Activity. Nothing but the lines from the one containing "Task: Switch to the auth-dialog.component.ts" through the end of the data should be output, each reproduced exactly.

Raw data.

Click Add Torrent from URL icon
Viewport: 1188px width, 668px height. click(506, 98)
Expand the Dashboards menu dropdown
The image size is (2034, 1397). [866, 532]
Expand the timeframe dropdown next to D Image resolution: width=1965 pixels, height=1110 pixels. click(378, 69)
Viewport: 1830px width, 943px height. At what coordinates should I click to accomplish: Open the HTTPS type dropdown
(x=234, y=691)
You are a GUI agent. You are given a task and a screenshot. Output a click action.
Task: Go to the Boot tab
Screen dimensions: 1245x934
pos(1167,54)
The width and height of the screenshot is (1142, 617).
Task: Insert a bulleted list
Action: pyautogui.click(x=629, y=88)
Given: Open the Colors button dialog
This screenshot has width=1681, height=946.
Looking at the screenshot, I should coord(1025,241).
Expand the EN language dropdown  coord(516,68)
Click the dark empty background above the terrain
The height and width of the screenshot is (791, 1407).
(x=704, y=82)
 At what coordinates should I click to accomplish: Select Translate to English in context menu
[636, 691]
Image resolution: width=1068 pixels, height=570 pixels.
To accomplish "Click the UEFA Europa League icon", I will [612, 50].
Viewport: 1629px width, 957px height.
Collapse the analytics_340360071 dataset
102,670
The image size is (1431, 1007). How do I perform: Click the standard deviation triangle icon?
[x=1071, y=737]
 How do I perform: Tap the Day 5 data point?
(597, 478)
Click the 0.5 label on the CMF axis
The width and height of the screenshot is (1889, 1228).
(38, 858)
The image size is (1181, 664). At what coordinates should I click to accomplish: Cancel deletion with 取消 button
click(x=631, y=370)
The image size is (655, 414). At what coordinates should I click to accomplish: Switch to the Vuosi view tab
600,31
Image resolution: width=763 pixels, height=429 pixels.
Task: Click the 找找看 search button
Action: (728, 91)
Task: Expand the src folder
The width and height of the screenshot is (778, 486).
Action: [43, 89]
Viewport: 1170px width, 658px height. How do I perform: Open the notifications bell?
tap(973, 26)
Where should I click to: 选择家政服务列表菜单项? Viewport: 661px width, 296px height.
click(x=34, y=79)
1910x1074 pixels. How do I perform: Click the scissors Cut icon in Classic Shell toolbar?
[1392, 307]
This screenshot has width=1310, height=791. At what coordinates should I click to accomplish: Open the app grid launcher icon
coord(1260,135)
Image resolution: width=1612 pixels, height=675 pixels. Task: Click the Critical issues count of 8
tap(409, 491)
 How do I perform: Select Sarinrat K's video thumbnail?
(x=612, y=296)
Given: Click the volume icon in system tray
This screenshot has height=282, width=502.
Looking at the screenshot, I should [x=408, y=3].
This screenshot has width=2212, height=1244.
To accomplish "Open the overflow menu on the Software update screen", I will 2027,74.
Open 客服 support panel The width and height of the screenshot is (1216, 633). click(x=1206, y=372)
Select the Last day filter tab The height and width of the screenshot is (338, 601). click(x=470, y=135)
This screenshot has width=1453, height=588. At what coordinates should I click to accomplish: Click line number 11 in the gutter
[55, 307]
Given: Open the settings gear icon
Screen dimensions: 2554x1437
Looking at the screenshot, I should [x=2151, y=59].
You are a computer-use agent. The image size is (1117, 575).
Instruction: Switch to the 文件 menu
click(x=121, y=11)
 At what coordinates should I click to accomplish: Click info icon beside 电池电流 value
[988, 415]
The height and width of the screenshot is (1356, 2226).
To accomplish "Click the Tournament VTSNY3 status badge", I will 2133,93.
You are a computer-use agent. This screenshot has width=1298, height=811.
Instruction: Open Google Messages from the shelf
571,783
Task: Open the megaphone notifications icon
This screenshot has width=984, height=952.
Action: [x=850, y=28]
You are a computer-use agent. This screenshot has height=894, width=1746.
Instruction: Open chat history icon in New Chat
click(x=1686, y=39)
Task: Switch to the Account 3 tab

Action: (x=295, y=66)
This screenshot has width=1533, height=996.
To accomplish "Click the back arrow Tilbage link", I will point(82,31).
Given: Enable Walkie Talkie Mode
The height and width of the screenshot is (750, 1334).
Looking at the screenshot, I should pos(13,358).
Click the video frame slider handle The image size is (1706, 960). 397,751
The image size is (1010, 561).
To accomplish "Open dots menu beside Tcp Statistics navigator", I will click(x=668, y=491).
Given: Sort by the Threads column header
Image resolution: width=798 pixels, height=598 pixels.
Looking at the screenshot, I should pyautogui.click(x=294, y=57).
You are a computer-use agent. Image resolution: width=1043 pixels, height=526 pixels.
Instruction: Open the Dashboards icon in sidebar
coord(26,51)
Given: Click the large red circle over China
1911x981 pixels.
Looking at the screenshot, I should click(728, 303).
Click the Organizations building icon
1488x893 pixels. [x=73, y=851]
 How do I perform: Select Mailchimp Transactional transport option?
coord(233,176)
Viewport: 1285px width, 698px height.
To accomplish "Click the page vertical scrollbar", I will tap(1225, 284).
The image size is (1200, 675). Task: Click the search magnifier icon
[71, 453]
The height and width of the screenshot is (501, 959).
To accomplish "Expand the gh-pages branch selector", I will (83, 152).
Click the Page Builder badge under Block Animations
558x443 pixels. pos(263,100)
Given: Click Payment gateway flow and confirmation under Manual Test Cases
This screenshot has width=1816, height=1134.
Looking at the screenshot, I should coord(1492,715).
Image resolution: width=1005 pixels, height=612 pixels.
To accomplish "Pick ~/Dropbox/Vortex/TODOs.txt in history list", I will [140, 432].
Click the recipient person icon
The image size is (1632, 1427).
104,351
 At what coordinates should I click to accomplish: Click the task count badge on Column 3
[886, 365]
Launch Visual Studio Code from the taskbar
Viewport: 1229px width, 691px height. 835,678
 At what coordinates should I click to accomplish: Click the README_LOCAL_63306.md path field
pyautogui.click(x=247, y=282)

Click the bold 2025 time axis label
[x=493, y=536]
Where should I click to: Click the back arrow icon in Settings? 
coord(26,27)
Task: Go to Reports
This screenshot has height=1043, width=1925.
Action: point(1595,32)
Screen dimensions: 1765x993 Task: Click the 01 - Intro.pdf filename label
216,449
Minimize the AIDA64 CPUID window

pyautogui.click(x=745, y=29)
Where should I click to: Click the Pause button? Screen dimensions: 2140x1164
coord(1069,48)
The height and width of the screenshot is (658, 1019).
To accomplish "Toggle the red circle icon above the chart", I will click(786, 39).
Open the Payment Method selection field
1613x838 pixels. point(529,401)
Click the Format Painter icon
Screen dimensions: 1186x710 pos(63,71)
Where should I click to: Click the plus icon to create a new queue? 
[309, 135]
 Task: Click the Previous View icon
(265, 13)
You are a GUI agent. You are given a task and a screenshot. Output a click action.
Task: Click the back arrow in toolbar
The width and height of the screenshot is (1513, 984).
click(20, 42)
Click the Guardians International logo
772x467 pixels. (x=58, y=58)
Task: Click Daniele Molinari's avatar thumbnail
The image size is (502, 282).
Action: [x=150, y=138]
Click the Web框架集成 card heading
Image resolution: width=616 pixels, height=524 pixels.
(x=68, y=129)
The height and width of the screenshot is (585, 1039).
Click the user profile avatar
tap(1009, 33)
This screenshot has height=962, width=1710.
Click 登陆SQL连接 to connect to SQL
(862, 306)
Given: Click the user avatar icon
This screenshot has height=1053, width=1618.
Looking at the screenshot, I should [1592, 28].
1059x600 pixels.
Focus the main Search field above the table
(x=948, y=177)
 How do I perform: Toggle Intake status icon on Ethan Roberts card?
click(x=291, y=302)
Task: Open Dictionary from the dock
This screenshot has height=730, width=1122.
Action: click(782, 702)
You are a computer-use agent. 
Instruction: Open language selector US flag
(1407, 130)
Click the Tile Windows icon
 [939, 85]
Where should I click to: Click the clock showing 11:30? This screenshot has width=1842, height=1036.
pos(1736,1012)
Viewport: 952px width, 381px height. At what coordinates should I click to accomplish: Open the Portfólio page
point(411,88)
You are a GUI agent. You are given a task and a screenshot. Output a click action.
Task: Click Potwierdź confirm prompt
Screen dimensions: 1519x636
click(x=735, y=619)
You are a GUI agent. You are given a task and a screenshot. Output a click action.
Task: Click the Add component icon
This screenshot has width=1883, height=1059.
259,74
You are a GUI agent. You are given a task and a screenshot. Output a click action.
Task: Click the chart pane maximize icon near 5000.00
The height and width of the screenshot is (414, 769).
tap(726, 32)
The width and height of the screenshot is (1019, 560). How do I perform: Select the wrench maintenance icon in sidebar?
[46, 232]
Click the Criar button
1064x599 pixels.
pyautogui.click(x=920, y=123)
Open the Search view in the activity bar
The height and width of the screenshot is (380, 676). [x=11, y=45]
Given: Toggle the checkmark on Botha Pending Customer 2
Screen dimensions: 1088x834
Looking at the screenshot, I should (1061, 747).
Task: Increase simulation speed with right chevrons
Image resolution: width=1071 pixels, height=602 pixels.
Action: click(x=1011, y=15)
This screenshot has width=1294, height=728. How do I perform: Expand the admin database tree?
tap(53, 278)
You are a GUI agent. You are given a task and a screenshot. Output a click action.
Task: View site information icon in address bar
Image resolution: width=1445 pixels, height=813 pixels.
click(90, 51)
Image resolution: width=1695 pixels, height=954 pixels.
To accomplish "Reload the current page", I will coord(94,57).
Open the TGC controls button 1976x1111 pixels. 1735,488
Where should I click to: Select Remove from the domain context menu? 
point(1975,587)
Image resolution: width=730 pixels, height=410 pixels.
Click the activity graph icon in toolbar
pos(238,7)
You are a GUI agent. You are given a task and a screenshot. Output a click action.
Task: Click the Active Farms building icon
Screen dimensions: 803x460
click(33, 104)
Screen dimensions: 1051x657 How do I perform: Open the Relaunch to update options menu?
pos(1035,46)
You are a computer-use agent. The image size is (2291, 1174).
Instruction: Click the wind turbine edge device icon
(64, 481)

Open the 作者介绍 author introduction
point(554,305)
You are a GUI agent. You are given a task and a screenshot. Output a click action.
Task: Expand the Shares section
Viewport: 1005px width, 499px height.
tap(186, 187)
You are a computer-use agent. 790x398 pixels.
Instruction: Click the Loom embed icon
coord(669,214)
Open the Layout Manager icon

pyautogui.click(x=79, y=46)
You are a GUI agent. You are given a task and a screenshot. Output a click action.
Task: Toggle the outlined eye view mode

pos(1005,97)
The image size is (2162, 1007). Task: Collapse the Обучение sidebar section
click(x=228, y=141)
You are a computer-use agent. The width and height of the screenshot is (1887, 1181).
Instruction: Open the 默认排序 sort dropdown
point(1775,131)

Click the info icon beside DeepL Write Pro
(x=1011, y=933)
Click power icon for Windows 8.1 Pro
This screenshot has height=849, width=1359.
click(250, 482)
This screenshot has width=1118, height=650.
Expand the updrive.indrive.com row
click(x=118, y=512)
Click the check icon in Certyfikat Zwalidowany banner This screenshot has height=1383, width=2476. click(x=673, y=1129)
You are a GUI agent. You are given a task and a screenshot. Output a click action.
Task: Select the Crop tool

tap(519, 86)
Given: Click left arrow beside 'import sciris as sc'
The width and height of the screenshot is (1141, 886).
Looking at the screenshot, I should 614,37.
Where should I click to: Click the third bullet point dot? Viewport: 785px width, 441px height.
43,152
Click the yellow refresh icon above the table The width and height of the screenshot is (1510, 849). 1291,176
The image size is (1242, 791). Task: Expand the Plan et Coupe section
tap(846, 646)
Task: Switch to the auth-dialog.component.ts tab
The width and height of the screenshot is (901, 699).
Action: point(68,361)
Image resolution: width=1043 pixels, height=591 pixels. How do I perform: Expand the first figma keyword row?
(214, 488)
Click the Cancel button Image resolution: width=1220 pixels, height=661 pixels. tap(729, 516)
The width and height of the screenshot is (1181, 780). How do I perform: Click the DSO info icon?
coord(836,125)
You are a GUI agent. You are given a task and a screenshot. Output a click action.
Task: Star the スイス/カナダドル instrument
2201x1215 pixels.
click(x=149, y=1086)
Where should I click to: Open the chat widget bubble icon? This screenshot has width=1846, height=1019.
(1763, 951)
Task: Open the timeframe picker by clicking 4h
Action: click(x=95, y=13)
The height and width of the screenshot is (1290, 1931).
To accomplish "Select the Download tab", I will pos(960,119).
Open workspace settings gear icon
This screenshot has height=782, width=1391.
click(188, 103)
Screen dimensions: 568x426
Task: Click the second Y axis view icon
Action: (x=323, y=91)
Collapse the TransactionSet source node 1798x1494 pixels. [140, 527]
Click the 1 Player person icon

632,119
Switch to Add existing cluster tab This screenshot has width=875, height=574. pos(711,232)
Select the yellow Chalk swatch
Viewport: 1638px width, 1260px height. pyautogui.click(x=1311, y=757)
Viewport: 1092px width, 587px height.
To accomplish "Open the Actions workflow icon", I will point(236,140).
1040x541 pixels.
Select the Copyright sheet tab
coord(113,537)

Finished exercise.
Task: Switch to the auth-dialog.component.ts tab
The width and height of the screenshot is (901, 699).
Action: point(68,361)
Image resolution: width=1043 pixels, height=591 pixels. How do I perform: Expand the first figma keyword row?
(214, 488)
Click the Cancel button Image resolution: width=1220 pixels, height=661 pixels. tap(729, 516)
The width and height of the screenshot is (1181, 780). How do I perform: Click the DSO info icon?
coord(836,125)
You are a GUI agent. You are given a task and a screenshot. Output a click action.
Task: Star the スイス/カナダドル instrument
2201x1215 pixels.
click(x=149, y=1086)
Where should I click to: Open the chat widget bubble icon? This screenshot has width=1846, height=1019.
(1763, 951)
Task: Open the timeframe picker by clicking 4h
Action: click(x=95, y=13)
The height and width of the screenshot is (1290, 1931).
To accomplish "Select the Download tab", I will pos(960,119).
Open workspace settings gear icon
This screenshot has height=782, width=1391.
click(188, 103)
Screen dimensions: 568x426
Task: Click the second Y axis view icon
Action: (x=323, y=91)
Collapse the TransactionSet source node 1798x1494 pixels. [140, 527]
Click the 1 Player person icon

632,119
Switch to Add existing cluster tab This screenshot has width=875, height=574. pos(711,232)
Select the yellow Chalk swatch
Viewport: 1638px width, 1260px height. pyautogui.click(x=1311, y=757)
Viewport: 1092px width, 587px height.
To accomplish "Open the Actions workflow icon", I will point(236,140).
1040x541 pixels.
Select the Copyright sheet tab
coord(113,537)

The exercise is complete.